* [WHAT YOU ARE ASKED TO DO]:
Answer these questions from the Laura Gilpin biography.
(a) In what place did Gilpin die?
(b) Who selected her for the Walt Whitman Award?
(c) In what year was The Weight of a Soul published?

* [PASSAGE SHOWN]:
- Born: October 10, 1950 Wisconsin, US
- Died: February 15, 2007 (age 56) Fairhope, Alabama, US
- Education: Sarah Lawrence College (BA) Columbia University (MFA)
- Occupations: Poet and nurse
- Notable work: The Hocus-Pocus of the Universe (1977)
- Awards: Walt Whitman Award (1976)

= Laura Gilpin (poet) =

American nurse and poet (1950–2007)

Laura Crafton Gilpin (October 10, 1950 – February 15, 2007) was an American poet, nurse, and advocate for hospital reform.

== Early life and education ==
Gilpin was born to Robert Crafton Gilpin and Bertha Burghard. She attended Sarah Lawrence College and Columbia University.

== Career ==
In 1976, Gilpin was awarded the Walt Whitman Award by the Academy of American Poets for her book of poems titled The Hocus-Pocus of the Universe. She was selected by William Stafford. Her work was also published in the magazine Poetry. Gilpin later wrote another book of poetry, titled The Weight of a Soul, which was published posthumously in 2008.

* [SUPPLIED INFORMATION]:
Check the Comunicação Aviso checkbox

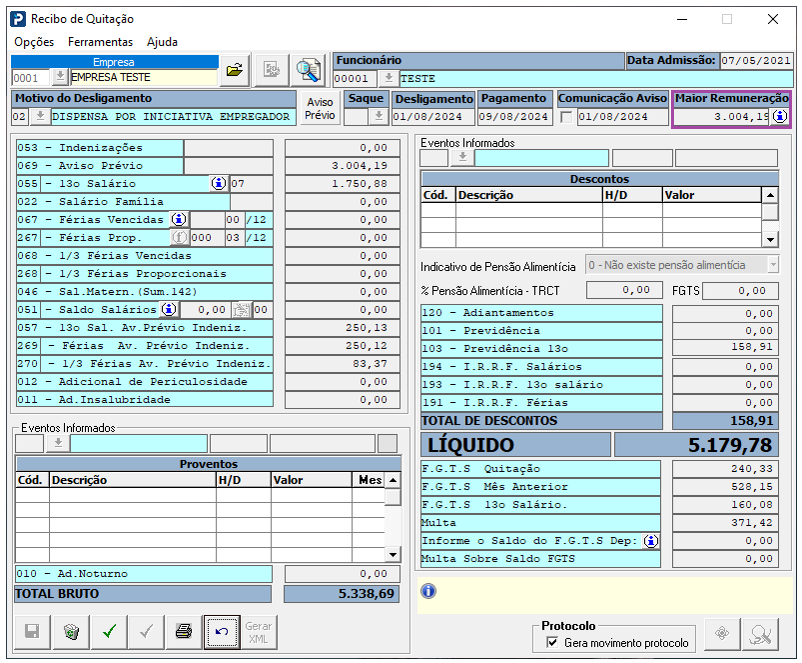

* [RESPONSE TO THIS EXERCISE]:
(a) Fairhope, Alabama, US
(b) William Stafford
(c) 2008